Chers amis,
Les exemples sont nombreux.
Pourtant, nous sommes tout à fait conscients qu’en raison des revers politiques, du manque d’investissements dans les organisations de droit des femmes et, soyons honnêtes, des mentalités bien ancrées et de la domination des hommes, les progrès demeurent lents.
Cela doit changer.
Les femmes ne doivent pas seulement être consultées mais pouvoir activement participer. Elles ne doivent pas seulement être invitées mais mener les discussions ; pas seulement être impliquées, mais se voir garantir des droits et un traitement juste.
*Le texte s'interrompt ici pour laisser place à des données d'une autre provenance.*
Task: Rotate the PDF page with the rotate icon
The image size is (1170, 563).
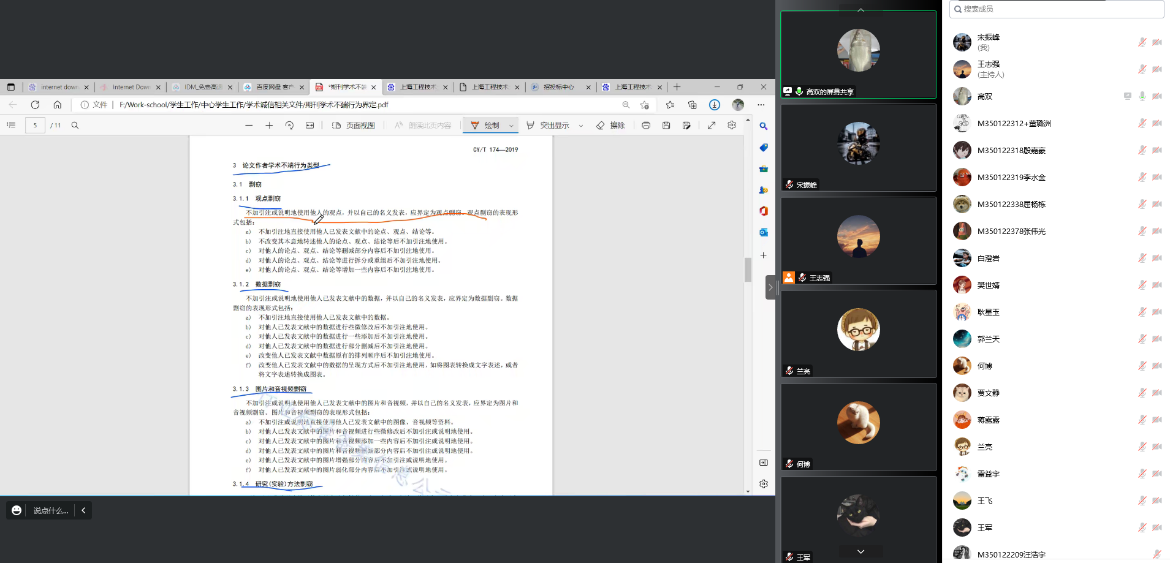Action: coord(289,125)
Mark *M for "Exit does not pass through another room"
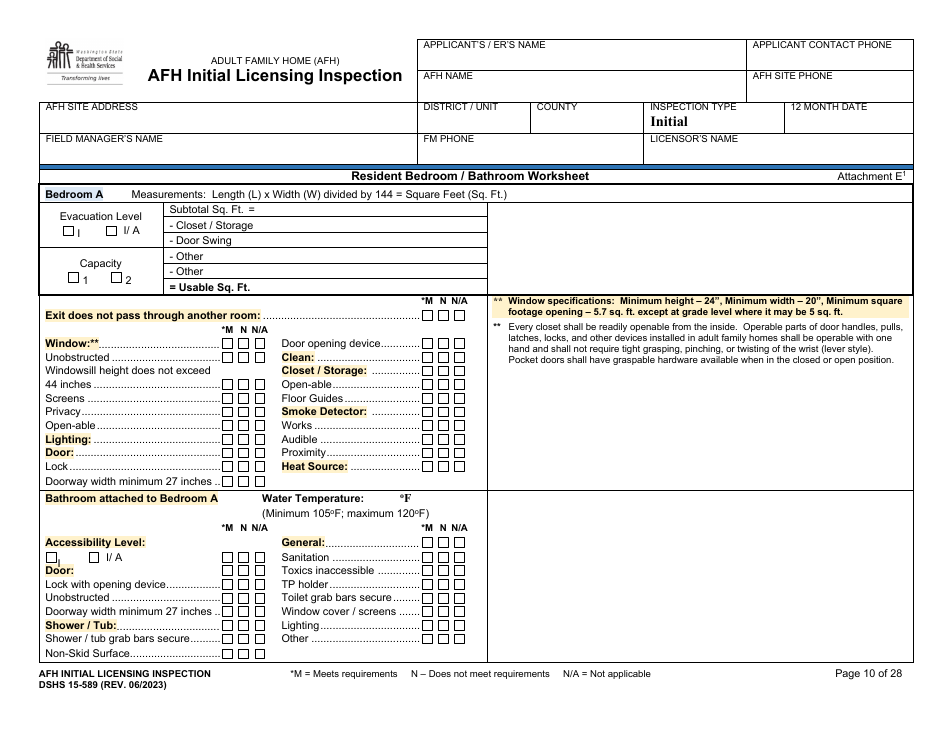The height and width of the screenshot is (735, 950). coord(429,316)
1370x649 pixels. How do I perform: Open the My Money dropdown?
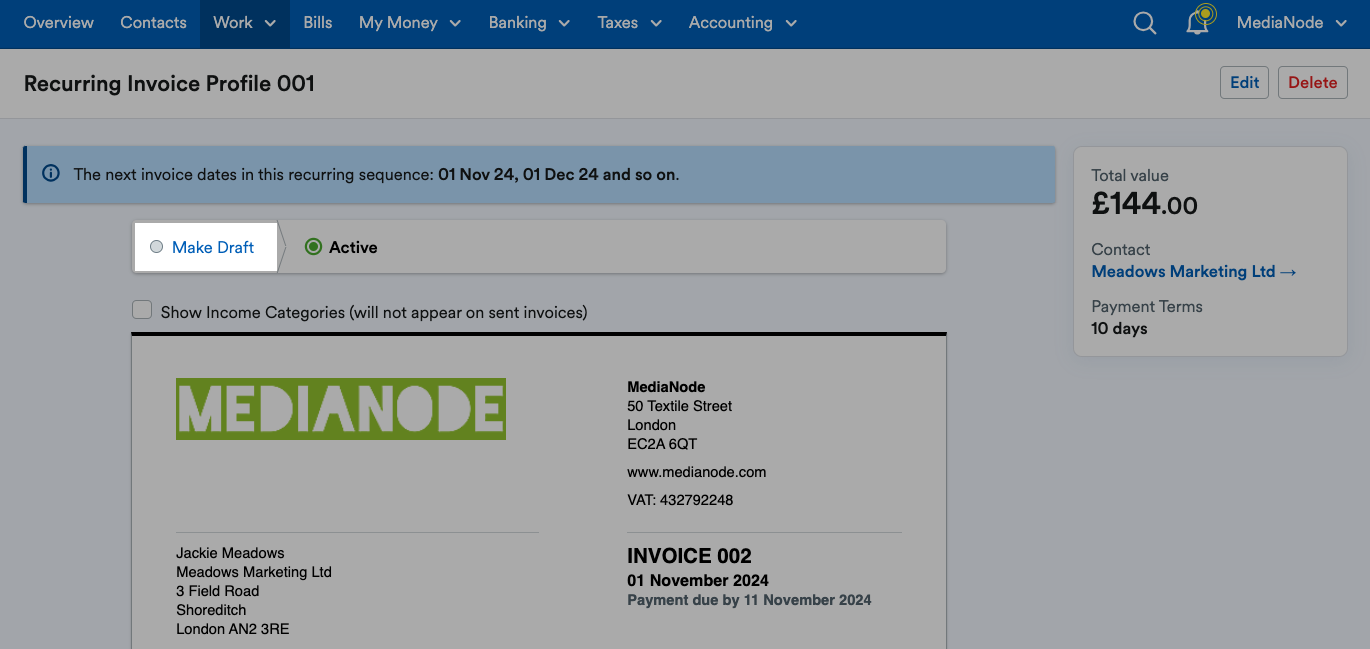coord(409,22)
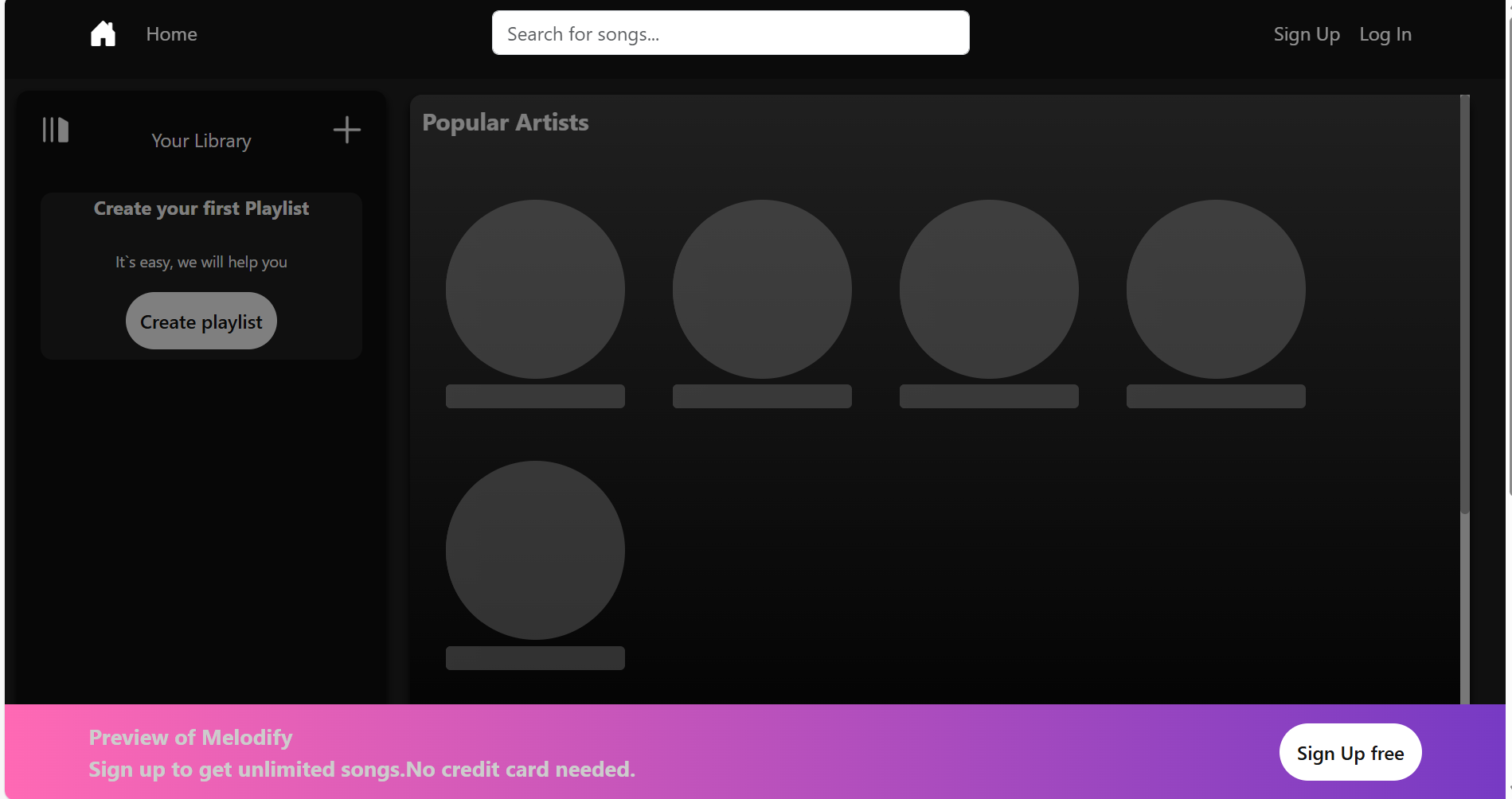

L’efficacité du leadership des femmes a été particulièrement évidente pendant la pandémie. Nous devons rebondir de cette crise en nous engageant pour un leadership équilibré entre les genres dans tous les domaines. C'est à la fois un droit fondamental et un impératif pour une paix et un développement durables. Je continue de plaider en faveur de mesures temporaires spéciales et de quotas dans tous les secteurs, y compris la représentation politique et la prise de décisions en matière de paix et de sécurité.
L'égalité des sexes est une question de pouvoir. Nous avons besoin d'un changement radical pour repenser et redistribuer la façon dont le pouvoir est détenu et exercé dans notre monde et dans nos sociétés.
L’Organisation des Nations Unies est fermement résolue à faire de cela une réalité.
Mme Samaké, Mme Ekomo, Mme Osman et Mme Zenon - nous avons hâte d'entendre vos expériences.
Je suis certain que votre sagesse peut nous aider à atteindre nos objectifs communs d’un monde pacifique et inclusif pour tous. Je vous remercie.